4. The Assembly is concerned about the gaps in international human rights and refugee law, which leave various categories of people who flee environmental disasters within their own countries or by crossing international borders, including European borders, without adequate legal protection.
5. It is equally concerned that people in Europe have no specific legal remedy against environmental degradation and climate change, due to human activity, that affect their health and safety.
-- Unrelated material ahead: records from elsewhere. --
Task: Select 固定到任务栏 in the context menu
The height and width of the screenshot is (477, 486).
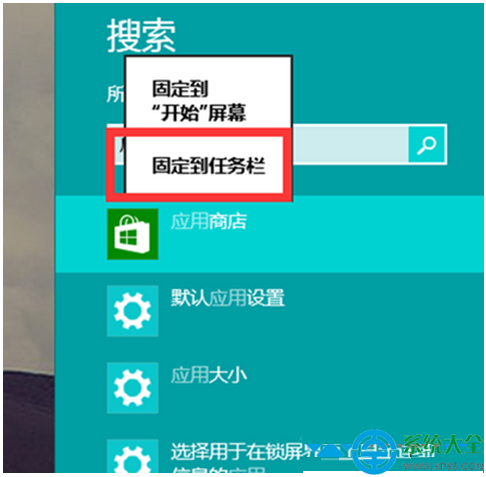Action: [208, 166]
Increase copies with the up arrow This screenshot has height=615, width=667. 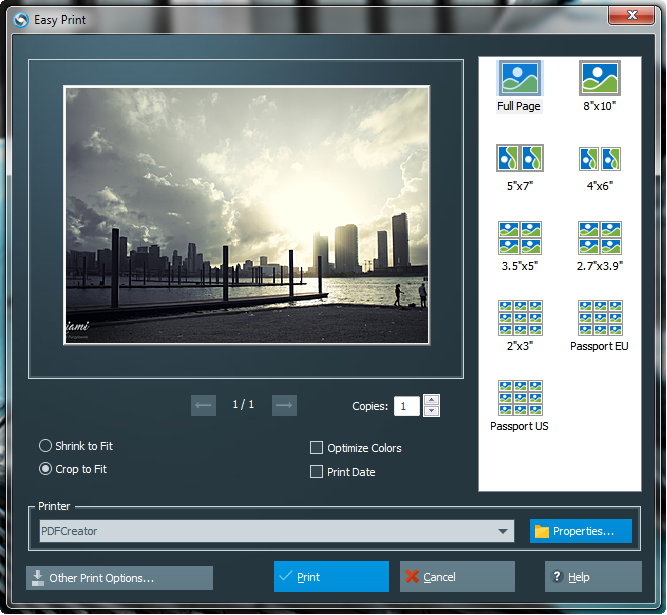coord(431,400)
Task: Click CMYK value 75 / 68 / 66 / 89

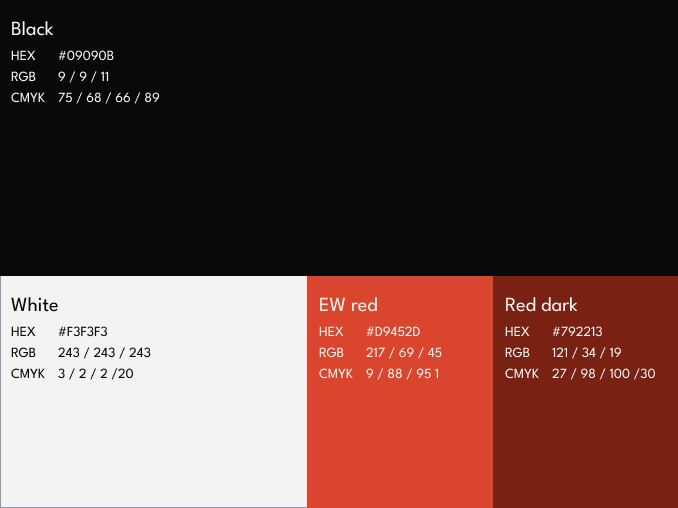Action: [x=109, y=98]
6. Consequently, the Assembly invites the Committee of Ministers to:
6.1. launch a dialogue among its member states with a view to promoting understanding of the existence and scale of the problems related to environmentally induced migration and encouraging concerted action. This action should aim at either improving the existing international protection framework or complementing it with new binding instruments, and prioritise the challenges of prevention, adaptation and development as integral elements of any international response;
6.2. set up a working group, in co-operation with other European institutions, to carry out a comprehensive legal study on the gaps in existing international law and normative regulations with a view to an eventual elaboration of a European framework convention for the recognition of the status of environmental migrants, should this be deemed necessary;
6.3. consider adding a new protocol to the European Convention on Human Rights (ETS No. 5), concerning the right to a healthy and safe environment; such a protocol would introduce the precautionary principle into the Convention and would reflect the way the concept of “human rights” has evolved since the Convention was drafted;
6.4. continue to urge member states to incorporate the United Nations Guiding Principles on Internal Displacement and the 13 principles elaborated in Recommendation Rec(2006)6 of the Committee of Ministers in their national legislation;
6.5. encourage the United Nations and its other relevant partners to seek avenues for extending the Guiding Principles to include people displaced by gradual environmental degradation, and to consider developing similar guiding principles or guidelines to cover the rights of those moving across international borders for compelling environmental reasons (“external displacement”);
6.6. avail its expertise on legal, environment and migration issues to the United Nations Inter-Agency Standing Committee working group or any other international co-operation body whose purpose is to set standards for the protection of environmental migrants;
6.7. adopt a recommendation calling on member states to develop, as part of their spatial planning policies, a common European approach to preventing and managing extreme climate events as the main cause of environmental migration;
6.8. encourage dialogue between environmental, migration and demographic research centres in Council of Europe member states to widen and deepen the understanding of root causes of environmentally induced migration;
6.9. give priority to the actions of the Council of Europe Development Bank that contribute to protecting and improving the environment. Projects that provide appropriate responses to urgent needs and to sustainable preventive action on environmental deterioration with a long-term perspective should be particularly supported;
6.10. support, in co-operation with international and financial institutions, the development of programmes to help the public adapt to the inevitable effects of climate change so as to reduce migration flows resulting from environmental factors.